Update Just to be sure that everyone gets the big picture, I'm linking here a fast-done diagram.

  • Jobs are independent from Processes. They will run at a speed and process how many files are possible.
  • When a Job finishes with a file it will send a HTTP request to the LB
  • Each process queues requests (files) coming from the LB
  • The LB works on a round robin rule

Diagram


Solution

  • The current LB idea is not good

    The load balancer as you've described it is a bad idea because it's needlessly required to predict the future, which you are saying is impossible. Moreover, round-robin is a terrible scheduling strategy when jobs have varying lengths.

    Just have consumers notify the LB when they're idle. When a new job arrives from a producer, it selects the first idle consumer and sends the job there. When there are no idle consumers, the producer's job is queued in the LB waiting for a free consumer to appear.

    This way consumers will always be optimally busy.

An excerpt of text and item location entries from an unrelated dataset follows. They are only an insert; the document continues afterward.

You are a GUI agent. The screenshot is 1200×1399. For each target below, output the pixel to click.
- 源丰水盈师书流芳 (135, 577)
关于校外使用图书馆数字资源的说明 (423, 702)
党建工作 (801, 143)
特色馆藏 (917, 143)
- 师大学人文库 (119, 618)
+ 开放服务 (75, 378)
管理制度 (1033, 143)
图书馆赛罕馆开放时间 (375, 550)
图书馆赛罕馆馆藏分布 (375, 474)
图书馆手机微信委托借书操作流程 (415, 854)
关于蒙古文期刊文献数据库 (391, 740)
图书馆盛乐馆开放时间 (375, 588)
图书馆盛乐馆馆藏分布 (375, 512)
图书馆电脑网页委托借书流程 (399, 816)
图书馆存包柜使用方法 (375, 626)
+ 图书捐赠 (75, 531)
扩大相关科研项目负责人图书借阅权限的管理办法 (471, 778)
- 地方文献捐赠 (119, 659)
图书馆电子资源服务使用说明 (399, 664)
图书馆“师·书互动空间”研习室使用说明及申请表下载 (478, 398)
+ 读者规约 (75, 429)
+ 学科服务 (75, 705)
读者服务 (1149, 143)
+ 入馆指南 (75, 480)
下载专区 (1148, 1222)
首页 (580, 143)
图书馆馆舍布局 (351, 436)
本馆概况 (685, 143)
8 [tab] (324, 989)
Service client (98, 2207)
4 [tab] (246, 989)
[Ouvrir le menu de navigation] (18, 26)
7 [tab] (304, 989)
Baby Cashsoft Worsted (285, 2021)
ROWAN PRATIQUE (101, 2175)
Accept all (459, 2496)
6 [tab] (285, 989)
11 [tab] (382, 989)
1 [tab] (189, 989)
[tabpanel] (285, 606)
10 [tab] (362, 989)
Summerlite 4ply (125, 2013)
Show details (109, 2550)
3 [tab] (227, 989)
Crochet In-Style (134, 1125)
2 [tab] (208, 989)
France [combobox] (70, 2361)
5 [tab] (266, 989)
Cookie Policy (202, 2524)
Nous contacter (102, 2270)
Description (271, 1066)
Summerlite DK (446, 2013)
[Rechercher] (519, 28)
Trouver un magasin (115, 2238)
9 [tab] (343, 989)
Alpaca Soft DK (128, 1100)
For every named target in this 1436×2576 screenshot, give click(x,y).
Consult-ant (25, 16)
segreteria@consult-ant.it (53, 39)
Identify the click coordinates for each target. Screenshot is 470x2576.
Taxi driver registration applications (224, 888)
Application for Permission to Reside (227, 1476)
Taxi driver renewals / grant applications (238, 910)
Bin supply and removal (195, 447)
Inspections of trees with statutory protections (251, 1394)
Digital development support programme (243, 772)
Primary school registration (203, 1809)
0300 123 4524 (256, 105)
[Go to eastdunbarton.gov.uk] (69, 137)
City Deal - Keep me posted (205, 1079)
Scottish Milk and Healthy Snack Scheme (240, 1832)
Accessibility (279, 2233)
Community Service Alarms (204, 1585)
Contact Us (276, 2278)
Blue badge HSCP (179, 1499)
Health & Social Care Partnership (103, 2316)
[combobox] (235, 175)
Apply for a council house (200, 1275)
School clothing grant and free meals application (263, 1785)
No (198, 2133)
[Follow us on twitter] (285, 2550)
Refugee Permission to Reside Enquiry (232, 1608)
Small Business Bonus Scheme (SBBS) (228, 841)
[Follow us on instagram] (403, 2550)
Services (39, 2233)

    You say "Having one queue to serve 100 apps (for example) would be inefficient." This is a huge leap of intuition that's probably wrong. A work queue that's only handling file names can be fast. You need it only to be 100 times faster (because you infer there are 100 consumers) than the average "very large file" handling operation. File handling is normally 10th of seconds or seconds. A queue handler based, say, on an Apache mod or Redis for two random choices, could pretty easily serve 10,000 requests per second. This is a factor of 10 away from being a bottleneck.

    If you select from idle consumers on a FIFO basis, the behavior will be round-robin when all jobs are equal length.

    If the LB absolutelly cannot queue work

    Then let Ty(t) be the total future time needed to complete the work in the queue of consumer y at the current epoch t. The LB's goal is to make Ty(t) values equal for all y and t. This is the ideal.

    To get as close as possible to the ideal, it needs an internal model to compute these Ty(t) values. When a new job arrives from a producer at epoch t, it finds consumer y with the the minimum Ty(t) value, assigns the job to this y, and adjusts the model accordingly. This is a variation of the "least time remaining" scheduling strategy, which is optimal for this situation.

    The model must inevitably be an approximation. The quality of the approximation will determine its usefulness.

    A standard approach (e.g. from OS scheduling), will be to maintain a pair [t, T]_y for each consumer y. T is the estimate of Ty(t) that was computed at the past epoch t. Thus at a later epoch t+d, we can estimate Ty(t+d) as max(T-t,0). The max is because for d>t, the estimated job time has expired, so the consumer should be complete.

    The LB uses whatever information it can get to update the model. Examples are estimates of time a job will require (from your description probably based on file size and other characteristics), notification that the consumer has actually finished a job (LB decreases T by the esimated duration of the completed job and updates t), assignment of a new job (LB increases T by the estimated duration of the new job and updates t), and intermediate progress updates of estimated time remaining from consumers during long jobs.

    If the information available to the LB is detailed, you will want to replace the total time T in the [t, T]_y pair with a more complete model of the work queued at y: for example a list of estimated job durations, where the head of the list is the one currently being executed.

    The more accurate the LB model, the less likely a consumer will starve when work is available, which is what you are trying to avoid.